Re: [PATCH 00/17] VFS: Filesystem information and notifications [ver #17]

From: Al Viro
Date: Fri Mar 06 2020 - 15:37:17 EST


On Fri, Mar 06, 2020 at 08:05:22PM +0000, Al Viro wrote:
> On Fri, Mar 06, 2020 at 07:58:23PM +0000, Al Viro wrote:
> > On Fri, Mar 06, 2020 at 07:43:22PM +0000, Al Viro wrote:
> > > On Fri, Mar 06, 2020 at 05:25:49PM +0100, Miklos Szeredi wrote:
> > > > On Tue, Mar 03, 2020 at 08:46:09AM +0100, Miklos Szeredi wrote:
> > > > >
> > > > > I'm doing a patch. Let's see how it fares in the face of all these
> > > > > preconceptions.
> > > >
> > > > Here's a first cut. Doesn't yet have superblock info, just mount info.
> > > > Probably has rough edges, but appears to work.
> > >
> > > For starters, you have just made namespace_sem held over copy_to_user().
> > > This is not going to fly.
> >
> > In case if the above is too terse: you grab your mutex while under
> > namespace_sem (see attach_recursive_mnt()); the same mutex is held
> > while calling dir_emit(). Which can (and normally does) copy data
> > to userland-supplied buffer.
> >
> > NAK for that reason alone, and to be honest I had been too busy
> > suppressing the gag reflex to read and comment any deeper.
> >
> > I really hate that approach, in case it's not clear from the above.
> > To the degree that I don't trust myself to filter out the obscenities
> > if I try to comment on it right now.
> >
> > The only blocking thing we can afford under namespace_sem is GFP_KERNEL
> > allocation.
>
> Incidentally, attach_recursive_mnt() only gets you the root(s) of
> attached tree(s); try mount --rbind and see how much you've missed.

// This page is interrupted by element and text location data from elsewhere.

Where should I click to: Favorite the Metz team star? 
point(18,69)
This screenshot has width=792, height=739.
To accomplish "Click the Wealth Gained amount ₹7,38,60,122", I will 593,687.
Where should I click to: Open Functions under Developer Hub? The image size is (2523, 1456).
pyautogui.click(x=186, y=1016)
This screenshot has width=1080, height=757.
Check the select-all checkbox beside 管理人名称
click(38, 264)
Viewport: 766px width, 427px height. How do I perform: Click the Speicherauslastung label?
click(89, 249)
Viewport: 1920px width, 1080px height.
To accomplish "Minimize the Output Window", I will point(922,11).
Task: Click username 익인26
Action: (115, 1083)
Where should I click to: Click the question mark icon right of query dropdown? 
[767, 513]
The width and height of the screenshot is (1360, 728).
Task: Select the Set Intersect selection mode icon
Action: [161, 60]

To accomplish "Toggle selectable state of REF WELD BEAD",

You are misreading mntput_no_expire(), BTW - your get_mount() can
bloody well race with umount(2), hitting the moment when we are done
figuring out whether it's busy but hadn't cleaned ->mnt_ns (let alone
set MNT_DOOMED) yet. If somebody calls umount(2) on a filesystem that
is not mounted anywhere else, they are not supposed to see the sucker
return 0 until the filesystem is shut down. You break that.